I confess, at first, I was afraid his weapon had been poisoned, or that he had somehow inflicted mortal damage on me that I had not yet noticed. Neither proved to be the case.
It has been many years since this event, and still I wake having seen his face in my dreams and having heard his final words.
I have not had many occasions when I have heard a man’s last words, but when I have, they have usually been phrases such as ‘tell her…’, sometimes ‘tell her I love her’, or if the person has enough presence of mind, ‘tell Doris I love her.’ As I invariably don’t know who Doris (or whoever) is, said person remains untold. A colleague of mine used to consider it his duty to lean over the dying person to hear if they had a final message. Very sentimental I thought. My colleague stopped doing this when one foe beckoned him closer, closer, until the dying man was able to raise his head and take a chunk out of my colleague’s ear as a last petty moment of revenge. It left him with a rather interestingly shaped appendage. He has made up many a tale to account for it, none of which mention his sentimental stupidity.

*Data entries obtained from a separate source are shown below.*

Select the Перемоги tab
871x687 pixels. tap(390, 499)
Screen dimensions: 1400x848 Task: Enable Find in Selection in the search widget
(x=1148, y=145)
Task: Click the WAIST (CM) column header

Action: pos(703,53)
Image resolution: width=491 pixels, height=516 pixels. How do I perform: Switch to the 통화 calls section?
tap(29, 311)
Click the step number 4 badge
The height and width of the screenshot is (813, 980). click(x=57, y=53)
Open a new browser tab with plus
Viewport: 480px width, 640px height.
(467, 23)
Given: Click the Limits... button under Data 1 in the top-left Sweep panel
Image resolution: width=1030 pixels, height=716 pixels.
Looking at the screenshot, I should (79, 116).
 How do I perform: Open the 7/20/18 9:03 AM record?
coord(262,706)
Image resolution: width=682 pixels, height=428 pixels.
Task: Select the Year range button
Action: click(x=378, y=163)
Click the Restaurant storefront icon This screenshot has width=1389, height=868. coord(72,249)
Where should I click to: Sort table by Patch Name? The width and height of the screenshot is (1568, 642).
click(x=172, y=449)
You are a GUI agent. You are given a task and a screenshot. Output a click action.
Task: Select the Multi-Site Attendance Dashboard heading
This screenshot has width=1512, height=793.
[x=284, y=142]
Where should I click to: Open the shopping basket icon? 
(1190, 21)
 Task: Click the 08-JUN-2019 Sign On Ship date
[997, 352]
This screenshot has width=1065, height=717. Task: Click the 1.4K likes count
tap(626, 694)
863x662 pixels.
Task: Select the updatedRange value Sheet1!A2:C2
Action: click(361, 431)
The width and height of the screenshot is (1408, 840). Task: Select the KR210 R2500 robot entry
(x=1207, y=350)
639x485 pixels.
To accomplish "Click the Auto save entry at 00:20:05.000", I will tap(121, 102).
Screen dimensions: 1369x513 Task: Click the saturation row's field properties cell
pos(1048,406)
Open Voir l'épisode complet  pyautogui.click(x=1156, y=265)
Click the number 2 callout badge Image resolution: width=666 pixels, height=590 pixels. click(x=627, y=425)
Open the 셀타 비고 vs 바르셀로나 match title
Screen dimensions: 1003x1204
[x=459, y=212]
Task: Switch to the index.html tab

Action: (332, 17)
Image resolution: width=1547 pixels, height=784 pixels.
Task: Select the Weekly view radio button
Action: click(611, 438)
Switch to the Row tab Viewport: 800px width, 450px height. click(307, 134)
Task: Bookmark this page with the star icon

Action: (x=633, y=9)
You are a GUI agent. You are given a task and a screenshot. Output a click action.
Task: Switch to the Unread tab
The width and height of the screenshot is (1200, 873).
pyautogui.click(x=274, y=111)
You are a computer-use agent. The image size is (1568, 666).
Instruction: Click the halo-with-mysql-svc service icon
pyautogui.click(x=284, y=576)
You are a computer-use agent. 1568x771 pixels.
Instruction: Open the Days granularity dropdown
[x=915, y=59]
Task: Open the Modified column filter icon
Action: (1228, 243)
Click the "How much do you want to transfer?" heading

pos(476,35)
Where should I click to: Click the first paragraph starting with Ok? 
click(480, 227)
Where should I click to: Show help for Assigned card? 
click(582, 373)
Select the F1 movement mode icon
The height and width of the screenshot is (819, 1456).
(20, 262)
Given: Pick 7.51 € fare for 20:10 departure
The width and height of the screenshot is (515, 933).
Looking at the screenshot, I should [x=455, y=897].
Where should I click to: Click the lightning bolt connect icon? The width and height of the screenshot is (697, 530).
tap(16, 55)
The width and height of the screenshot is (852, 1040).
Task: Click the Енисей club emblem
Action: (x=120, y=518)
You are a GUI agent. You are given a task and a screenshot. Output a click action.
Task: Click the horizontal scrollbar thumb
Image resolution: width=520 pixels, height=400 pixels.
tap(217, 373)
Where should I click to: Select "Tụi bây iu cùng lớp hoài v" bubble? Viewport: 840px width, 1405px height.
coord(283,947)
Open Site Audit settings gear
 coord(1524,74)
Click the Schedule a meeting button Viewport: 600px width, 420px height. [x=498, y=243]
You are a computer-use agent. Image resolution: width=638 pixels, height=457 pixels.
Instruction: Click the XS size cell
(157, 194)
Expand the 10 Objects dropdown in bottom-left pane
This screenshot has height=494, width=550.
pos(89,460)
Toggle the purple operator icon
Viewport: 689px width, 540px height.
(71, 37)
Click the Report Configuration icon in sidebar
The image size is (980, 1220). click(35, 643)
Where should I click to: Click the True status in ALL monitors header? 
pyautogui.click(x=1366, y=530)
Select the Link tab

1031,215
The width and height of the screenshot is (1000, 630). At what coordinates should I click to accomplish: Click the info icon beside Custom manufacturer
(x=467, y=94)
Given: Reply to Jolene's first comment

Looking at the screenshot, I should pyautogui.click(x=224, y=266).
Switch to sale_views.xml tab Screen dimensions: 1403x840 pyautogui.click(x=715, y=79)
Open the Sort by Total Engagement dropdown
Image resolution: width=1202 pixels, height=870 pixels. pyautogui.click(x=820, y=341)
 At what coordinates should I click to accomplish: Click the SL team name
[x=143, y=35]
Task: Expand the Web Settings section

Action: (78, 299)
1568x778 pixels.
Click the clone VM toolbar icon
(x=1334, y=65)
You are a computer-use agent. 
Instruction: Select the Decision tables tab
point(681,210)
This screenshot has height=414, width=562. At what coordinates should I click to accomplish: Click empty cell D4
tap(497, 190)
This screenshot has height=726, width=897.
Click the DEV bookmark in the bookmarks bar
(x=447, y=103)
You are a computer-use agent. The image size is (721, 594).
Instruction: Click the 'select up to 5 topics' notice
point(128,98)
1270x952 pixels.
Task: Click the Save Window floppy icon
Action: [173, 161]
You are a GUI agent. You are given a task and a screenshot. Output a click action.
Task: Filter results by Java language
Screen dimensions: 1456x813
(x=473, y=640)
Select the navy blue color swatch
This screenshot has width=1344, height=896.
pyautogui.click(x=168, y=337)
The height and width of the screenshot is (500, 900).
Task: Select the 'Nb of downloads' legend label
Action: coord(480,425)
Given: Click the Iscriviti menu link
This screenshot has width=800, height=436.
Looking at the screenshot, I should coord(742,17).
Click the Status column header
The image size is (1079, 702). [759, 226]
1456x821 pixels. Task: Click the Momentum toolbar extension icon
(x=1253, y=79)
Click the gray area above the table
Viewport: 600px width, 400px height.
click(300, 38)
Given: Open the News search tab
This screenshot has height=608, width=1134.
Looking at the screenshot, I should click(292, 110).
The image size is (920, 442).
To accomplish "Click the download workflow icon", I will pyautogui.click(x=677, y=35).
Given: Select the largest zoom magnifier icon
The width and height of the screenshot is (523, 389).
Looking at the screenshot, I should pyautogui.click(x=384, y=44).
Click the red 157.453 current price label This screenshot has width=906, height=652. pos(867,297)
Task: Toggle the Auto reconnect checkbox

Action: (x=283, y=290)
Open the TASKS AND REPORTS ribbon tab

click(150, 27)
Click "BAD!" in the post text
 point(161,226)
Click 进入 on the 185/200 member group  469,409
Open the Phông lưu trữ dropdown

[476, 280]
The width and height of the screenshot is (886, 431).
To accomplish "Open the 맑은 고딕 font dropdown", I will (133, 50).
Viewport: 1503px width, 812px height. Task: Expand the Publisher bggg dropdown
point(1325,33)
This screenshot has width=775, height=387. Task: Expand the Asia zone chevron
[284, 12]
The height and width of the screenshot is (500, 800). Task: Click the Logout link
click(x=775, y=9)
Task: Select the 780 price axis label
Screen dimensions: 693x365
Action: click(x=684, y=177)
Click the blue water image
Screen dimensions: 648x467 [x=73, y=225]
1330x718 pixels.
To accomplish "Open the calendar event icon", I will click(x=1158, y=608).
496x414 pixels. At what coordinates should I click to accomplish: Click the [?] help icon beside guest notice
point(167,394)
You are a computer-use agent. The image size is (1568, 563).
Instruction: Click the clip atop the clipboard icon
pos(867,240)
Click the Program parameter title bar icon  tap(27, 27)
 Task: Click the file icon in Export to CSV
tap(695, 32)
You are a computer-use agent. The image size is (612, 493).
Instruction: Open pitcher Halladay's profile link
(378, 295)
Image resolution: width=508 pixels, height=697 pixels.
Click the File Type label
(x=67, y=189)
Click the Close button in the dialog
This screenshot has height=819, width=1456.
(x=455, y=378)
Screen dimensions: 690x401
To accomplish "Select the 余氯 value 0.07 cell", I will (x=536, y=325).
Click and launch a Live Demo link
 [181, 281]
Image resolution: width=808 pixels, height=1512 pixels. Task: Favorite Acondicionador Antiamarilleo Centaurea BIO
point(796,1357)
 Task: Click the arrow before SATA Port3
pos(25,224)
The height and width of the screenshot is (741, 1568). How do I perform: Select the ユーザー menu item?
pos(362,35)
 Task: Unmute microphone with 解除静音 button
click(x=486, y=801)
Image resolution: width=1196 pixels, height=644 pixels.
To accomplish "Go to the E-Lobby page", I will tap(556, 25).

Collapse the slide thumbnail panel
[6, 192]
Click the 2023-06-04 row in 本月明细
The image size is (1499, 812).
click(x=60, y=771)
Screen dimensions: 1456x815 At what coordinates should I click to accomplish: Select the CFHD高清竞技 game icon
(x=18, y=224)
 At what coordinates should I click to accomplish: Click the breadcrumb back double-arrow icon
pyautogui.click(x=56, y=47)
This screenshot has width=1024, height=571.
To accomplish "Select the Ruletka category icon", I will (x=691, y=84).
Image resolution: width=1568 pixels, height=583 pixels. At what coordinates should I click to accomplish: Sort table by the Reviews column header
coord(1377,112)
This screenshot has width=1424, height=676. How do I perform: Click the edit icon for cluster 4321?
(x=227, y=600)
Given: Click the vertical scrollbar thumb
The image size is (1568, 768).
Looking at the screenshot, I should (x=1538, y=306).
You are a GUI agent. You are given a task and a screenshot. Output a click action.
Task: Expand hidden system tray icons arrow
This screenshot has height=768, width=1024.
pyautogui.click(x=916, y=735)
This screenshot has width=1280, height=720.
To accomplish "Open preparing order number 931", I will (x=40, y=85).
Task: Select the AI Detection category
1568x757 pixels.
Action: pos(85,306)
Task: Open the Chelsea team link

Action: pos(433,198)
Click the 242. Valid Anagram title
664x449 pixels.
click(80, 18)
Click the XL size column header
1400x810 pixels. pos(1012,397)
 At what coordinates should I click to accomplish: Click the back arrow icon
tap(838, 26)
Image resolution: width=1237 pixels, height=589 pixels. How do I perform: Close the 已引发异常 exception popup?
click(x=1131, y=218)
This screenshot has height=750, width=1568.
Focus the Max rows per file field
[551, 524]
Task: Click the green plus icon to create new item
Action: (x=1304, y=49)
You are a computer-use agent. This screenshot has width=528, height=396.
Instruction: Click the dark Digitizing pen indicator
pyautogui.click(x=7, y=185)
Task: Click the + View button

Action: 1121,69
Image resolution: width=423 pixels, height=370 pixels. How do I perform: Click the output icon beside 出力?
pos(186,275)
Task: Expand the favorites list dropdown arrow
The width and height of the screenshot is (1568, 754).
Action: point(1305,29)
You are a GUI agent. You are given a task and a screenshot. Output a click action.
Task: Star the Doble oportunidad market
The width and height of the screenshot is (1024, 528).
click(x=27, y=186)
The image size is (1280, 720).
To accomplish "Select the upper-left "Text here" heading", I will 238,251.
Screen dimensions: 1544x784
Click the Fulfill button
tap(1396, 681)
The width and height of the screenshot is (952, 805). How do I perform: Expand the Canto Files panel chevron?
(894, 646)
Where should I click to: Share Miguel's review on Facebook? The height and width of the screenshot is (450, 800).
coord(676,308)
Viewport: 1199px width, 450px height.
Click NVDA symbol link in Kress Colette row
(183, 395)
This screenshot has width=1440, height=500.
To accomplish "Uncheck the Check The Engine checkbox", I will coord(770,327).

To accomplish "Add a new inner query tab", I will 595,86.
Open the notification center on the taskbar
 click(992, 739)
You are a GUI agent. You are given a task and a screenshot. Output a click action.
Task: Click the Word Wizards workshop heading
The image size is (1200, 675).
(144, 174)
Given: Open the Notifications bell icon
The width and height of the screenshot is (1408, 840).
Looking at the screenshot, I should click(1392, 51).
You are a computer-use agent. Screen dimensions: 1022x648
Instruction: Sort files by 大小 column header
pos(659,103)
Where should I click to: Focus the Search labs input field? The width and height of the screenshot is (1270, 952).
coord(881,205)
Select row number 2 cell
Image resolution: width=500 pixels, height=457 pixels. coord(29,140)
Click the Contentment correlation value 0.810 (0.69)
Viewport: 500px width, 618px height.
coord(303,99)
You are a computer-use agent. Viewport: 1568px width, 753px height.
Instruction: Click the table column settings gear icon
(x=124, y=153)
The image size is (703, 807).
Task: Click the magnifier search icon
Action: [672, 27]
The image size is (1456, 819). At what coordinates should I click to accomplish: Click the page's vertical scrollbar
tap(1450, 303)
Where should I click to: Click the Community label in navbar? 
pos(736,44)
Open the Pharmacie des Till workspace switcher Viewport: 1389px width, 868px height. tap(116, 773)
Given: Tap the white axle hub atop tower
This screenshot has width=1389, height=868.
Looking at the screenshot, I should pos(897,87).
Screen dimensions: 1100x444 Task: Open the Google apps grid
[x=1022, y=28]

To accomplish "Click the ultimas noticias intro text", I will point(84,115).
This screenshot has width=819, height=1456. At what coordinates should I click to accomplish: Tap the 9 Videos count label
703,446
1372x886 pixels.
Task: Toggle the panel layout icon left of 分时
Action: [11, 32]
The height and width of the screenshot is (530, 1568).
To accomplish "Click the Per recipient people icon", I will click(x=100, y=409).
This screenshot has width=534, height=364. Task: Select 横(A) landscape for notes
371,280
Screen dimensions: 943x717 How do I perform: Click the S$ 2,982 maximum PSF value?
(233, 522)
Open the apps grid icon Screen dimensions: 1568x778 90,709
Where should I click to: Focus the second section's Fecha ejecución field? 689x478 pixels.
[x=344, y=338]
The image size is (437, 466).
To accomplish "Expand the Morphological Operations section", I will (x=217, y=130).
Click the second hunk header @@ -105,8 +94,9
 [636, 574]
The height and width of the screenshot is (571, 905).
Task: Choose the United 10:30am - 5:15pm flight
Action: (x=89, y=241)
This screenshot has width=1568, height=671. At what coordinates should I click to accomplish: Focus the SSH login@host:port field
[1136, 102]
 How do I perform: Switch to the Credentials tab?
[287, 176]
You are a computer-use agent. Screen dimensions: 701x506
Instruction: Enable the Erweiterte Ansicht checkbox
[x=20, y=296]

I do not lean in to hear last words. More often than not, after delivering a killing blow, I am legging it away from the scene of the crime as fast as I can. Sometimes, when caught unawares, I even have Jack barking happily at my heels. I do wish I could convince him that watching his master kill isn’t done for his benefit. The few times he has been with me, and such an occurrence has taken place, he has considered it a rare treat and reacted in a most excited manner.
Needless to say, when I heard the dying man’s apology, it was long before Jack existed. I sometimes wonder if my deceased foe only said what he did to puzzle me - and make me more likely to recall his demise. In which case he has been most successful.